- Ein Ayah
Gemara: Our Rabbis learned: Who is rich? Whoever has nachat (a good feeling) from his wealth – these are the words of Rabbi Meir. Rabbi Tarfon says: He who has 100 vineyards, 100 fields, and 100 servants. Rabbi Akiva says: Whoever has a wife whose actions are pleasing.
Regarding Rabbi Meir’s statement (2:70) – Because all people run after wealth based on the inner inclination that most people have, it is necessary to define the true concept of wealth. Why does that phenomenon exist in the world?
The very existence of riches is a cause of a broadening of the mind and a calmness of the spirit. These allow one to deal with intellectual matters – with Torah and wisdom and all good things. So the real purpose of wealth is the calmness of the spirit that it brings. Therefore, if the wealth causes a person to have confusion, concerns, and a lack of concentration for his spirit, then the point of the wealth is lost.
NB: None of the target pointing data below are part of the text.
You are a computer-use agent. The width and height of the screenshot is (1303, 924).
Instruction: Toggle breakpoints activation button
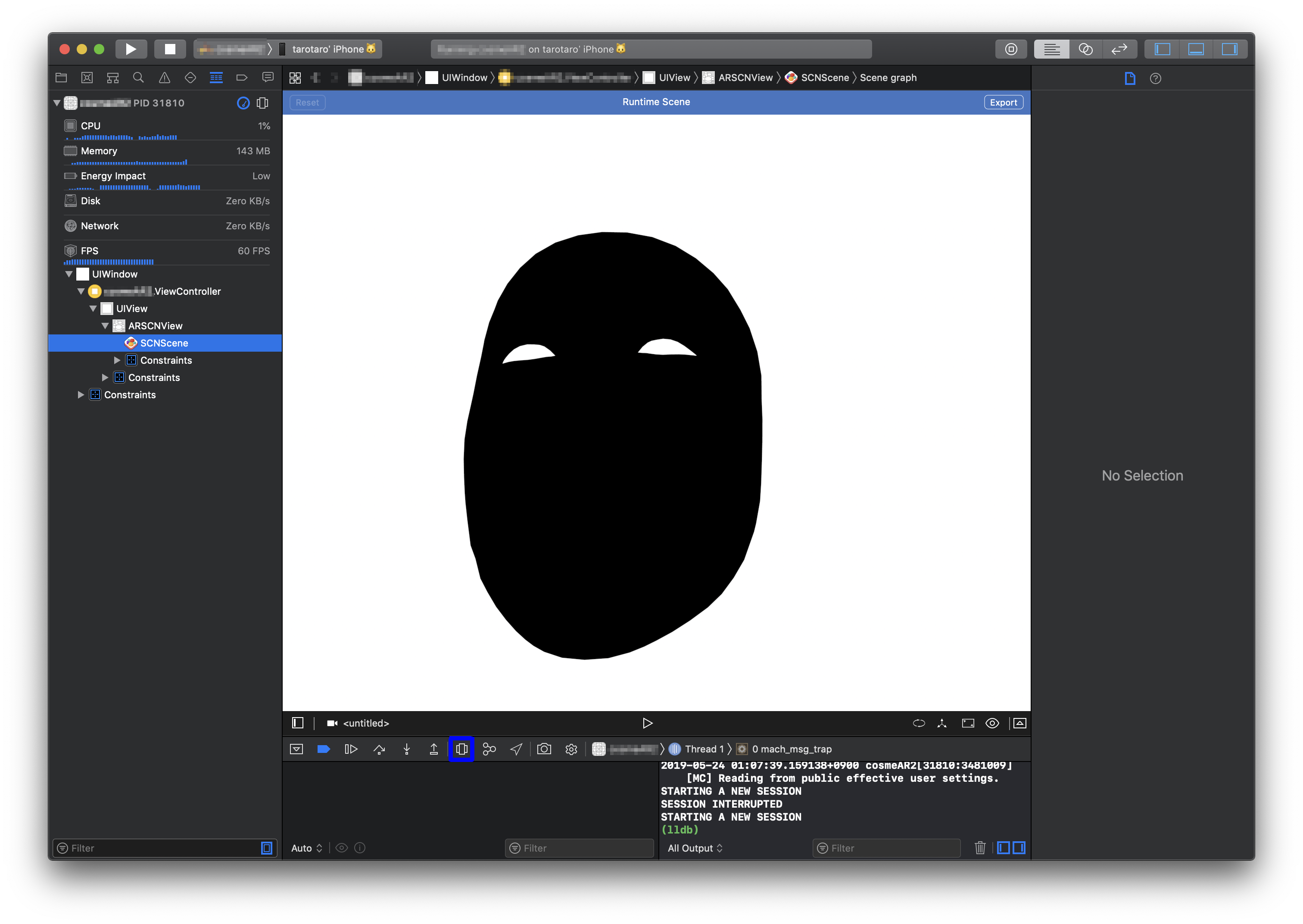tap(324, 749)
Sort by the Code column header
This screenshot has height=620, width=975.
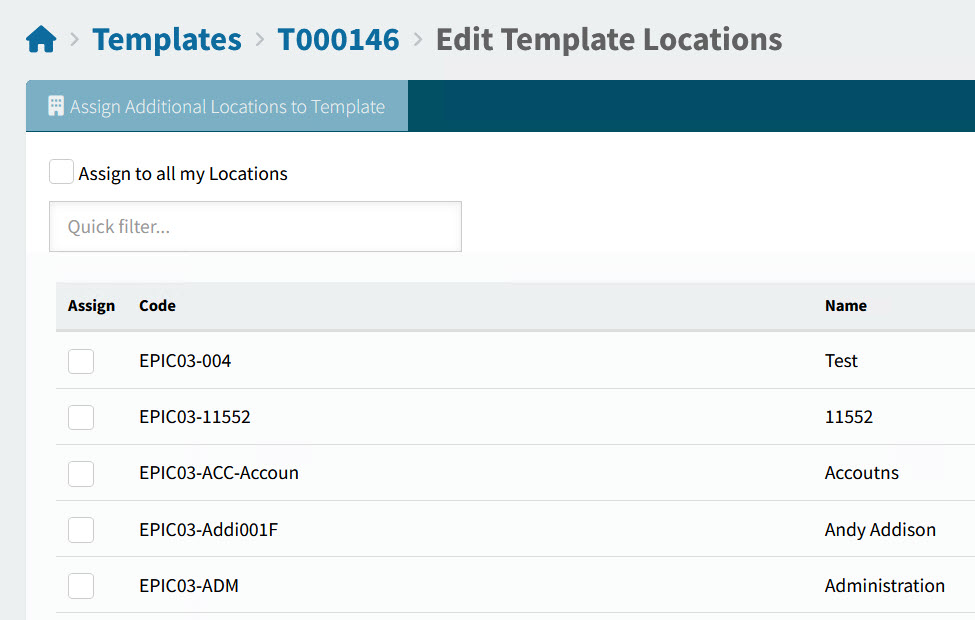[157, 306]
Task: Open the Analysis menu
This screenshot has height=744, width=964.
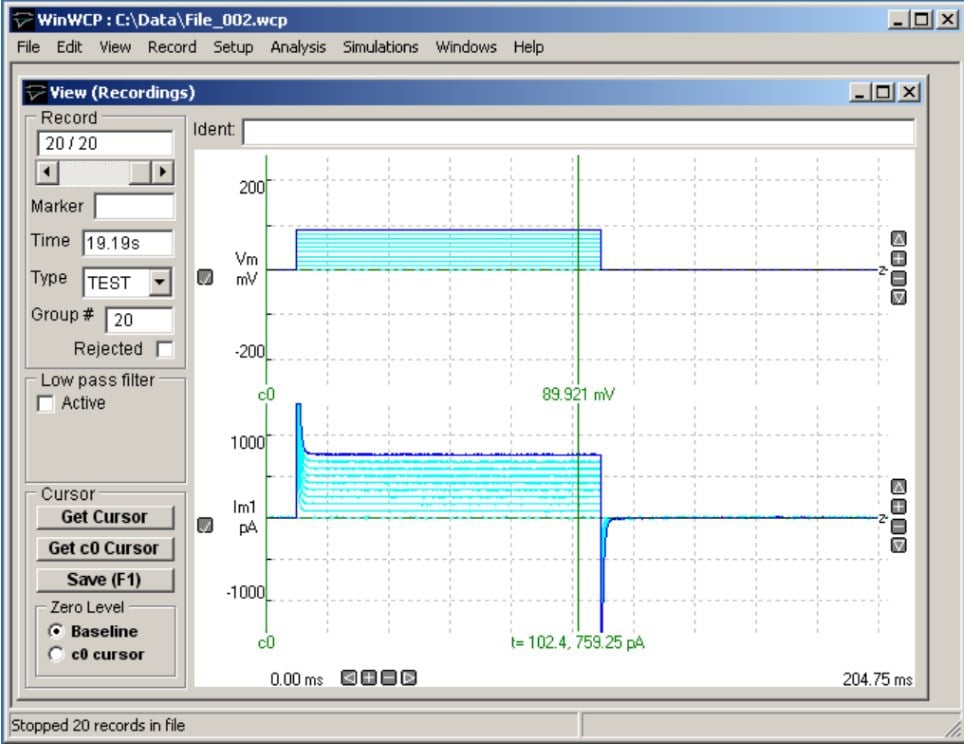Action: point(298,47)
After all, the goal of the riches is the spiritual state, not the riches in and of themselves. [That is why nachat is the true measure of wealth.]
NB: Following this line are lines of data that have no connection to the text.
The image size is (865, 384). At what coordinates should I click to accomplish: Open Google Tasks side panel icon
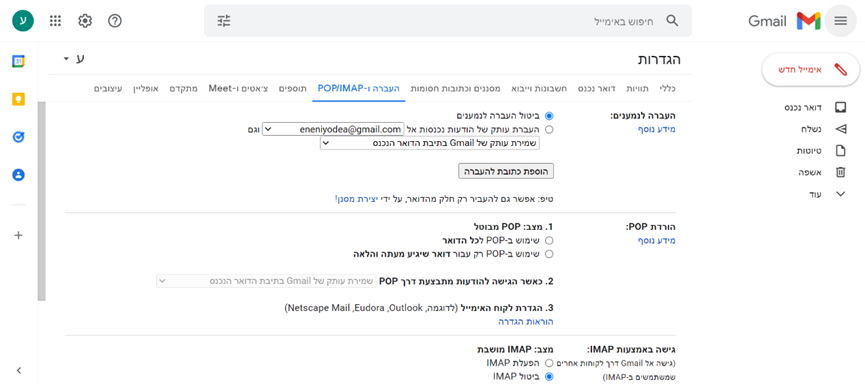[x=18, y=137]
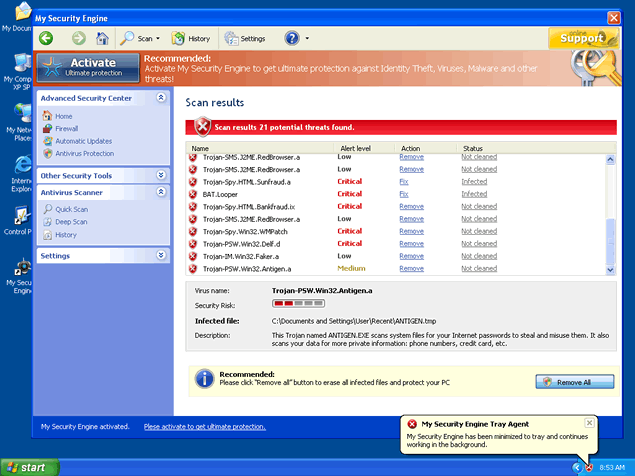
Task: Start a Deep Scan from sidebar
Action: pyautogui.click(x=70, y=222)
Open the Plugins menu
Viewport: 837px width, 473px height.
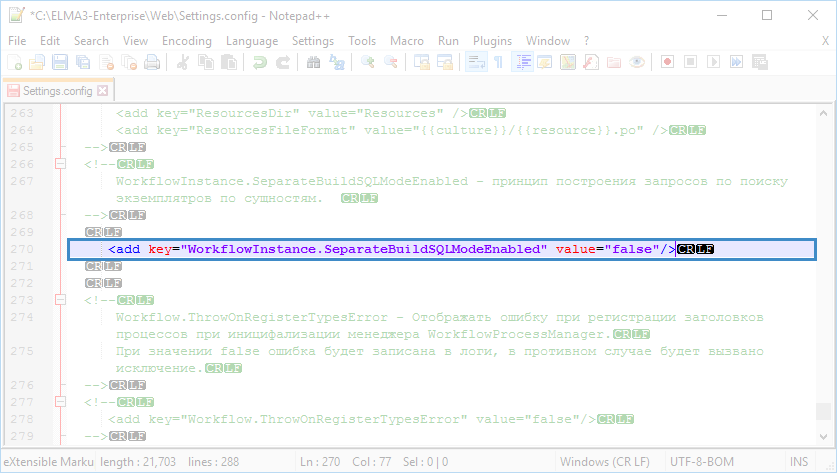point(492,41)
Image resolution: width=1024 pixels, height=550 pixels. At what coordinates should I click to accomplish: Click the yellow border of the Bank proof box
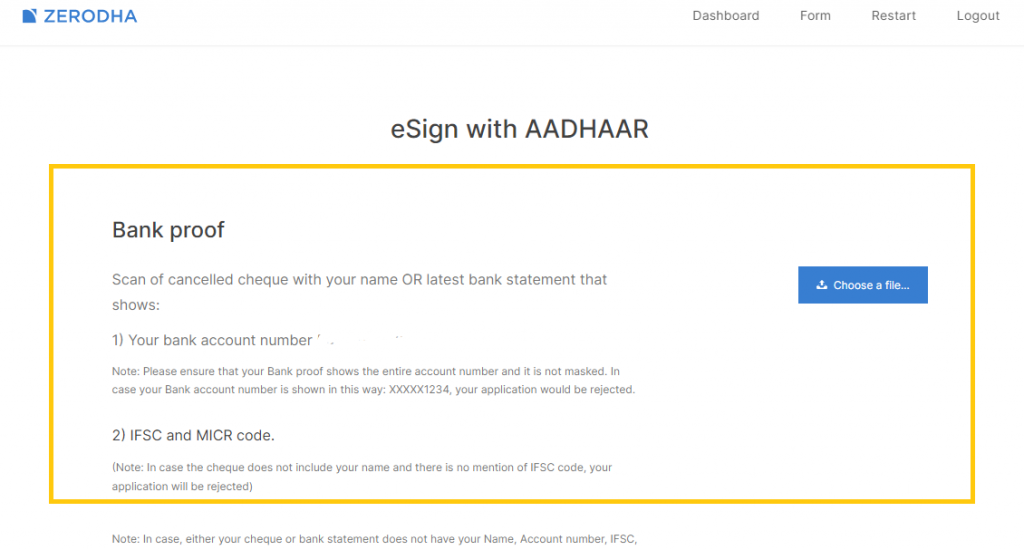512,167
Regarding Rabbi Tarfon’s statement (2:71) – There is another goal of wealth besides the impact on one’s calmness. It is good for people to desire wealth for the purpose of the welfare of society as a whole. When there is a central source of resources, many people can benefit from associating with the possessor of the riches and by working for him. It is good for a person to have an inclination toward being the one who acts and influences others and benefits the masses through his wealth. That is why Hashem put this tendency into mankind. However, then the wealth should be arranged in a way that others are indeed able to benefit. Rabbi Tarfon’s example is that this happens through many vineyards, fields, and servants. In contrast, one who accumulates a lot of gold and silver and places them in storehouses does not create the type of goodness for which wealth was intended.
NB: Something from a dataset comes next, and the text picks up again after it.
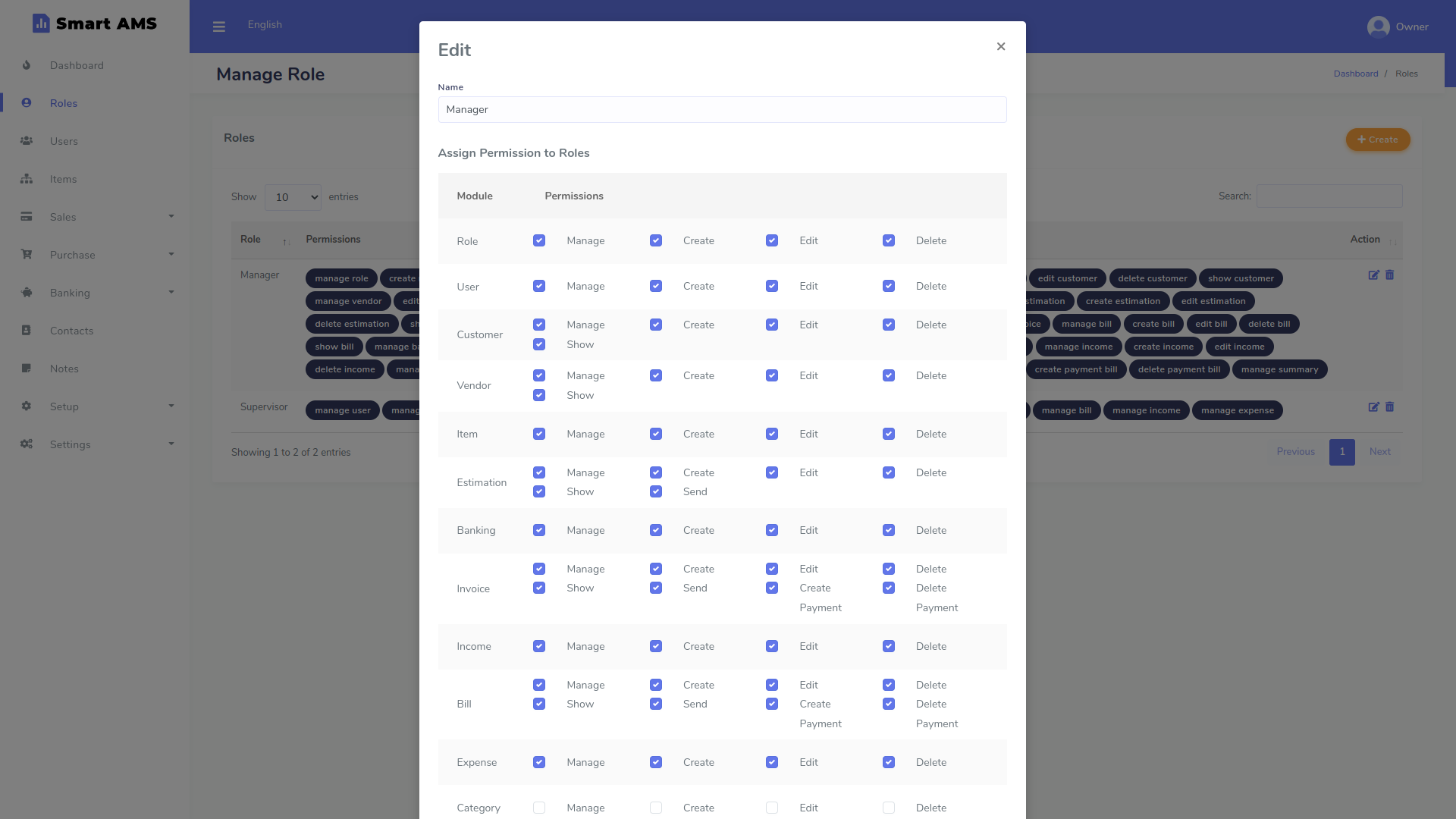Go to Items in the sidebar
This screenshot has width=1456, height=819.
pyautogui.click(x=63, y=179)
Regarding Rabbi Akiva’s statement (2:72) – It is possible to explain a person’s natural desire for wealth even in regard to things that are not classically owned by a person but relate to him in a less absolute manner. This expansion of the inclination toward seeking wealth is worthwhile because it can cause a person to try to bring to himself things that are of real value.
One such "acquisition" is having a good wife, whose value exceeds that of fine pearls (see Mishlei 31:10). Since a person’s desire for valuable acquisitions is engrained within him, the desire was expanded further than its original goal. However, it is best if a person can limit the desire to that which is of value at its root, in other words where it brings real benefit and not just imagined benefit, and causes true, not fake results. [Such an example is a wife with good actions.]